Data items
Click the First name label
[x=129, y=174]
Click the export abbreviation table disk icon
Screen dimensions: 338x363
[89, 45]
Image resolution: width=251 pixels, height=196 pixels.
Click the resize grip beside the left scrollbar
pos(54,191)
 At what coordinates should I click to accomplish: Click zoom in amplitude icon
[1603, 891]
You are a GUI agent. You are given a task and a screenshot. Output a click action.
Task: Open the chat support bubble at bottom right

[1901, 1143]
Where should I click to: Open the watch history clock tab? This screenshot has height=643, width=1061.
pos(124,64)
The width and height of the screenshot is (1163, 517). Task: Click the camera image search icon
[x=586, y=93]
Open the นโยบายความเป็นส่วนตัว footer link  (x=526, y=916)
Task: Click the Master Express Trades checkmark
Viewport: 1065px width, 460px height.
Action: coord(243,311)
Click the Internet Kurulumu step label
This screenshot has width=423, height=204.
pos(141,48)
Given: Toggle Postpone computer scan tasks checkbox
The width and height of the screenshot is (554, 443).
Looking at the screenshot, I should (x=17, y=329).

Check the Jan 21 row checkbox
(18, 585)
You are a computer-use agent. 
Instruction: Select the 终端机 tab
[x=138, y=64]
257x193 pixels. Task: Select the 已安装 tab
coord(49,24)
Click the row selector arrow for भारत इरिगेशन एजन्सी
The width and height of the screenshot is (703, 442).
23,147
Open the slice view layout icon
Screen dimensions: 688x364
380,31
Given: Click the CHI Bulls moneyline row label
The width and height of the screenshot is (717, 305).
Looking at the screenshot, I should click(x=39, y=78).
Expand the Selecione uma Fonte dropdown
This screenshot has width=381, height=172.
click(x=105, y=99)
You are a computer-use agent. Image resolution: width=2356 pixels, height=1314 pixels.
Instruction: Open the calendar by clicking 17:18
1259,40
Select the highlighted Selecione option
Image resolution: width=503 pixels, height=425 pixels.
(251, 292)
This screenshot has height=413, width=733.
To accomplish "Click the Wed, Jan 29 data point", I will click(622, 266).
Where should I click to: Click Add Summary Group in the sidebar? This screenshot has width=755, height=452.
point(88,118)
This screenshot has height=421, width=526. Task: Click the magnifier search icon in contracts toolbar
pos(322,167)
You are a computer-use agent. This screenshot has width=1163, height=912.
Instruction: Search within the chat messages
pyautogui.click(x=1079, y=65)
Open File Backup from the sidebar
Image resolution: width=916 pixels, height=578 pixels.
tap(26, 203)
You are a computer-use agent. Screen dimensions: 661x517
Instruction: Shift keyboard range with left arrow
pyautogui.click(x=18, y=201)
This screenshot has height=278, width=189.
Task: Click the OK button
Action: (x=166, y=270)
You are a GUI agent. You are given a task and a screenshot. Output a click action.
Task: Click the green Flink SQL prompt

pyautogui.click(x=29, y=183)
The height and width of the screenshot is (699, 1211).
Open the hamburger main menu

_What the task requires_
Which lines above contain the word "chat"? Copy out each of them.

_Expected answer_
Task: Open the chat support bubble at bottom right
Instruction: Search within the chat messages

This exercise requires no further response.